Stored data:
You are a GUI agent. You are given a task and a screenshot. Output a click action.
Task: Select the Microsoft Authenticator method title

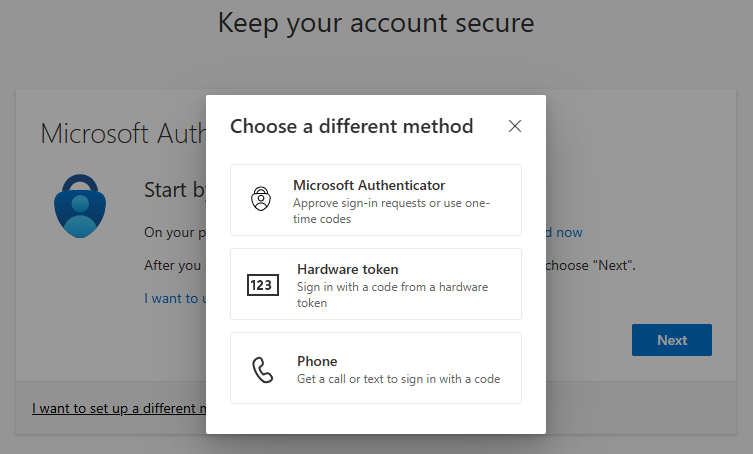pos(369,185)
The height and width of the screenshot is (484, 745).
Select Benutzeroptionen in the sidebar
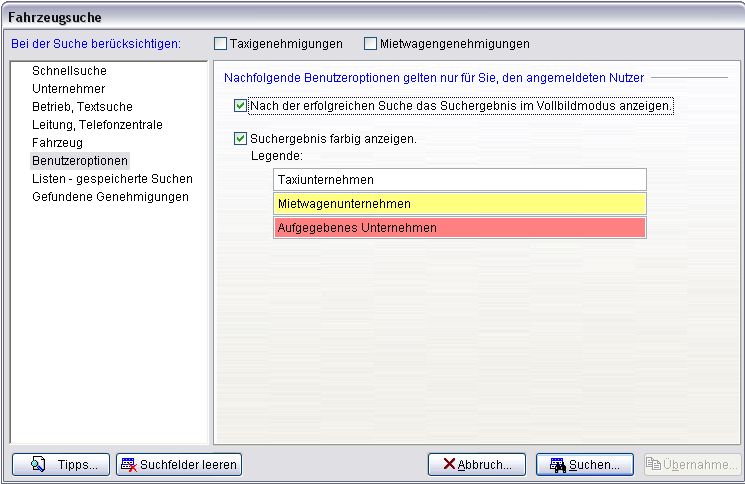(80, 161)
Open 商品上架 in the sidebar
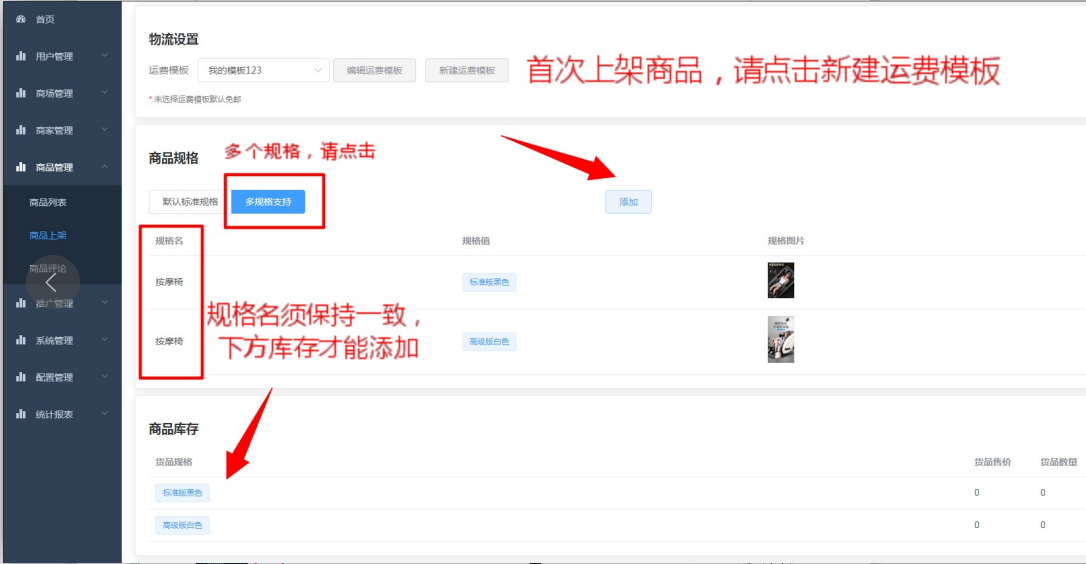 (x=48, y=236)
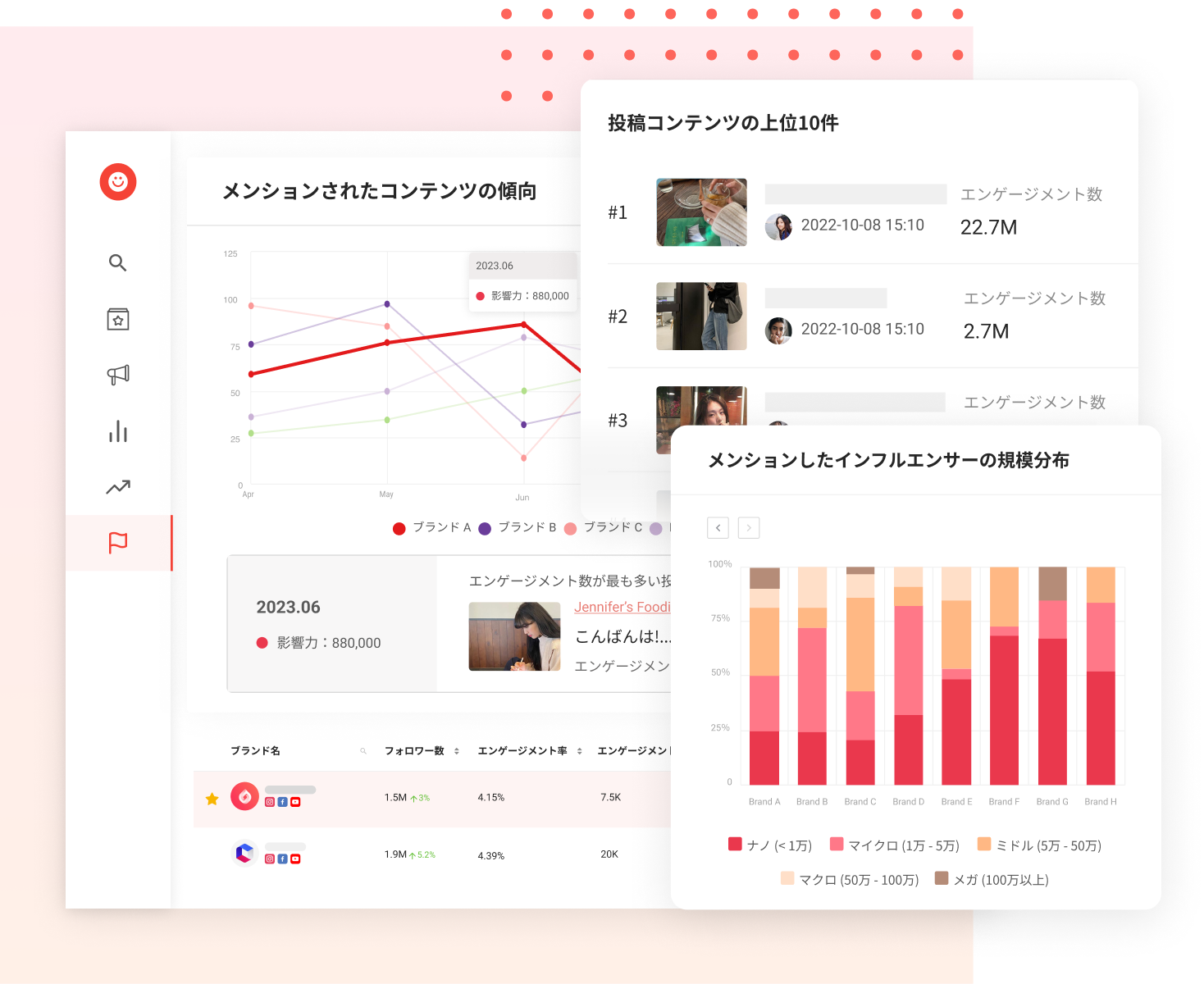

Action item: Within the entries above, find every line where the string "screenshot" occurs, and copy it.

Solution for this exercise:
You are a GUI agent. You are given a task and a screenshot. Output a click action.
The height and width of the screenshot is (484, 745).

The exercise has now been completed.